### Problem description:
Reproduce the data that follows in its entirety, character for character.
===== Material to process
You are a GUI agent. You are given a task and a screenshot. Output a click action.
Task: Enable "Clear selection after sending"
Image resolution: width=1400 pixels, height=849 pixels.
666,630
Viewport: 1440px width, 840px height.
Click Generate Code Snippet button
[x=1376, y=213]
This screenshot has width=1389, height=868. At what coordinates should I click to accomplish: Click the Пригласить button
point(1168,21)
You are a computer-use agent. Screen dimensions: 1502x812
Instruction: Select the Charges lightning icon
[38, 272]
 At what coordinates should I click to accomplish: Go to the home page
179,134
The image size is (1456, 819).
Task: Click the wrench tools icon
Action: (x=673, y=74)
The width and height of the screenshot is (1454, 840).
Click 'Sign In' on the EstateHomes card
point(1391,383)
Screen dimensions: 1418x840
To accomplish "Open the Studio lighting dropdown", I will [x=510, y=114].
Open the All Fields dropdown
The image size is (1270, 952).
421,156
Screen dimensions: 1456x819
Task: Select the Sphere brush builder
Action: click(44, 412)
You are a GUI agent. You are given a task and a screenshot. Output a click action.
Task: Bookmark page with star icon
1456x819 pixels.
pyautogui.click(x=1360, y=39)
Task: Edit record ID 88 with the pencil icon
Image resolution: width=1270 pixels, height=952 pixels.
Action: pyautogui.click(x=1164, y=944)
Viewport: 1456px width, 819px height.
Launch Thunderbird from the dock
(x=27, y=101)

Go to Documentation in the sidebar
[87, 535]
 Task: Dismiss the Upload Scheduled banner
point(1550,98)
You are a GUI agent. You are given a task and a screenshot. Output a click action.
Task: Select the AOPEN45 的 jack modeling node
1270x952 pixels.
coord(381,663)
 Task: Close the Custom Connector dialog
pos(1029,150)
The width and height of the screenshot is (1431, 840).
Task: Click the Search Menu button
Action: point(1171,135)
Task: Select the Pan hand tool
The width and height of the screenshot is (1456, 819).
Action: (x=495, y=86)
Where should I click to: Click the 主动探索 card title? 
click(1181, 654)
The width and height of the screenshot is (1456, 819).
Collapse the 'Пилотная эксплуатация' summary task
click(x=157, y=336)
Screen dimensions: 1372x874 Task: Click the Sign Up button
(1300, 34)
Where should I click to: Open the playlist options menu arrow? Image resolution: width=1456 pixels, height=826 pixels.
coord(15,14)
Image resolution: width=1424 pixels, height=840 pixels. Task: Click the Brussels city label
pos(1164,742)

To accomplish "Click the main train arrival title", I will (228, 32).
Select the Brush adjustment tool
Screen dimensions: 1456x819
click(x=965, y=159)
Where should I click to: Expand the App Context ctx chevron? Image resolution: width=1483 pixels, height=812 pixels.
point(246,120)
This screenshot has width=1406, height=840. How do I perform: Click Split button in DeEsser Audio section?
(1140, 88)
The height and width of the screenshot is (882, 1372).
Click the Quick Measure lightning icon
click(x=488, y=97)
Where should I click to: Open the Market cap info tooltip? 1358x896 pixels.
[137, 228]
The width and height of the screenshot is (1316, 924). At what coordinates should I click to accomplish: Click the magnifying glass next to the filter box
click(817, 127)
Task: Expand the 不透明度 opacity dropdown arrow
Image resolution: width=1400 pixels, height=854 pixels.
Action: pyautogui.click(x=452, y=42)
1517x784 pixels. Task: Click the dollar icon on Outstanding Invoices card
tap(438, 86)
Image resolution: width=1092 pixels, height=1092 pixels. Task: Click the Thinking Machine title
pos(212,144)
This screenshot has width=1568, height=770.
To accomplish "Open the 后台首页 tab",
==========
### Answer space:
You are a GUI agent. You are given a task and a screenshot. Output a click action.
Task: Enable "Clear selection after sending"
Image resolution: width=1400 pixels, height=849 pixels.
666,630
Viewport: 1440px width, 840px height.
Click Generate Code Snippet button
[x=1376, y=213]
This screenshot has width=1389, height=868. At what coordinates should I click to accomplish: Click the Пригласить button
point(1168,21)
You are a computer-use agent. Screen dimensions: 1502x812
Instruction: Select the Charges lightning icon
[38, 272]
 At what coordinates should I click to accomplish: Go to the home page
179,134
The image size is (1456, 819).
Task: Click the wrench tools icon
Action: (x=673, y=74)
The width and height of the screenshot is (1454, 840).
Click 'Sign In' on the EstateHomes card
point(1391,383)
Screen dimensions: 1418x840
To accomplish "Open the Studio lighting dropdown", I will [x=510, y=114].
Open the All Fields dropdown
The image size is (1270, 952).
421,156
Screen dimensions: 1456x819
Task: Select the Sphere brush builder
Action: click(44, 412)
You are a GUI agent. You are given a task and a screenshot. Output a click action.
Task: Bookmark page with star icon
1456x819 pixels.
pyautogui.click(x=1360, y=39)
Task: Edit record ID 88 with the pencil icon
Image resolution: width=1270 pixels, height=952 pixels.
Action: pyautogui.click(x=1164, y=944)
Viewport: 1456px width, 819px height.
Launch Thunderbird from the dock
(x=27, y=101)

Go to Documentation in the sidebar
[87, 535]
 Task: Dismiss the Upload Scheduled banner
point(1550,98)
You are a GUI agent. You are given a task and a screenshot. Output a click action.
Task: Select the AOPEN45 的 jack modeling node
1270x952 pixels.
coord(381,663)
 Task: Close the Custom Connector dialog
pos(1029,150)
The width and height of the screenshot is (1431, 840).
Task: Click the Search Menu button
Action: point(1171,135)
Task: Select the Pan hand tool
The width and height of the screenshot is (1456, 819).
Action: (x=495, y=86)
Where should I click to: Click the 主动探索 card title? 
click(1181, 654)
The width and height of the screenshot is (1456, 819).
Collapse the 'Пилотная эксплуатация' summary task
click(x=157, y=336)
Screen dimensions: 1372x874 Task: Click the Sign Up button
(1300, 34)
Where should I click to: Open the playlist options menu arrow? Image resolution: width=1456 pixels, height=826 pixels.
coord(15,14)
Image resolution: width=1424 pixels, height=840 pixels. Task: Click the Brussels city label
pos(1164,742)

To accomplish "Click the main train arrival title", I will (228, 32).
Select the Brush adjustment tool
Screen dimensions: 1456x819
click(x=965, y=159)
Where should I click to: Expand the App Context ctx chevron? Image resolution: width=1483 pixels, height=812 pixels.
point(246,120)
This screenshot has width=1406, height=840. How do I perform: Click Split button in DeEsser Audio section?
(1140, 88)
The height and width of the screenshot is (882, 1372).
Click the Quick Measure lightning icon
click(x=488, y=97)
Where should I click to: Open the Market cap info tooltip? 1358x896 pixels.
[137, 228]
The width and height of the screenshot is (1316, 924). At what coordinates should I click to accomplish: Click the magnifying glass next to the filter box
click(817, 127)
Task: Expand the 不透明度 opacity dropdown arrow
Image resolution: width=1400 pixels, height=854 pixels.
Action: pyautogui.click(x=452, y=42)
1517x784 pixels. Task: Click the dollar icon on Outstanding Invoices card
tap(438, 86)
Image resolution: width=1092 pixels, height=1092 pixels. Task: Click the Thinking Machine title
pos(212,144)
This screenshot has width=1568, height=770.
To accomplish "Open the 后台首页 tab",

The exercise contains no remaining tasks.